Since 1997, the 802.11 standard has dominated wireless connectivity. Every smartphone, tablet and notebook comes with an 802.11g or 802.11n compatible radio built-in, and every home and business has a router that supports both of those standards.
Today, we use Wi-Fi to stream video from our notebooks/tablets/phones to our home theaters via DLNA, WiDi or even the upcoming Miracast standard. We even have Wi-Fi Direct now, which allows sharing files directly between devices, without the use of a router.
There’s no doubt my son will have some form of 802.11-based Wi-Fi in his college campus, at home and in the dorm. Even as most users get their Internet via some form of cellular connection like LTE Super Advanced, there will be an increased need to share connections and local data via Wi-Fi.
With the popularity of Facebook, Skype, Google instant messenger and Twitter, some think that email is about to be replaced by other forms of messaging. However, when my son receives his college acceptance letters in the spring of 2030, he’ll be getting them via the same old email system we’ve used in more or less the same format since the 1970s.
Whether it’s via POP, IMAP, Exchange or some other protocol, email is an open system where anyone can email anyone else, without having to sign up for an account with a particular company. Can you imagine a future where you have to sign up for Facebook to message one of your clients and Google to contact your congressman?
3.5mm Audio Jacks
As I write this list, I’m grooving to my music playlist on a pair of headphones connected to my smartphone via a 3.5mm audio jack. My son may not listen to Barnes and Barnes’ “Fish Heads” in a loop for three hours like his dad, but he will still be using 3.5mm audio jacks when he’s in college.
Despite the advent of wireless Bluetooth headphones and convenient USB headsets, almost every notebook, tablet, media player and phone has at least one 3.5mm jack. There’s just too much invested in backward compatibility with 3.5mm headphones for a big change to occur in the next two decades.
Though printer technology changed rapidly over the first two decades of the PC era, we’ve now settled on two standards: ink jet and laser. Since color laser is clearly superior and is close to achieving price parity with ink jet, laser will be the way everyone prints in 2030.

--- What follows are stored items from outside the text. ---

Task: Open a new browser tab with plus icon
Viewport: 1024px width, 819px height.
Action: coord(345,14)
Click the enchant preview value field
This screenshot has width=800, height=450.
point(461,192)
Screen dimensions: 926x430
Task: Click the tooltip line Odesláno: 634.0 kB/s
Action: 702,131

Of course, by the time my son is in college, a lot of people won’t even own printers because everything, from your showing the TSA your airline boarding pass to handing in your term paper, will happen digitally. However, for those that still need to output on paper, laser printers will be the standard.
When my son enters college in 2030, fewer people will have cable and all viewing will occur on demand. However, the dedicated TV set will continue to function as the center of a shared viewing experience in the living room and other communal spaces. Functionally, there may be few differences between the smart TV of the future and a large external monitor, but users will still want a screen that’s specifically designed for the home theater.
My son may not have a TV in his dorm room, because he’ll be able to watch whatever he wants on his mobile devices, but there will be a large TV in the common room where he and his classmates can watch the game together.
After a nuclear war, only two things will survive: cockroaches and Microsoft Office. Since it overtook competing products from Lotus and WordPerfect in the 1990s, Microsoft’s productivity suite has dominated the business and academic worlds. While you can use Office-compatible products like OpenOffice.org and Google Docs for free, the authentic Office remains the standard for IT departments, institutions and home users everywhere.
My son may be using “Microsoft Tiles 8” as his OS in 2030, but he’ll still be typing up his papers in some version of Office, as will most of his fellow students, his teachers and the boss at his internship.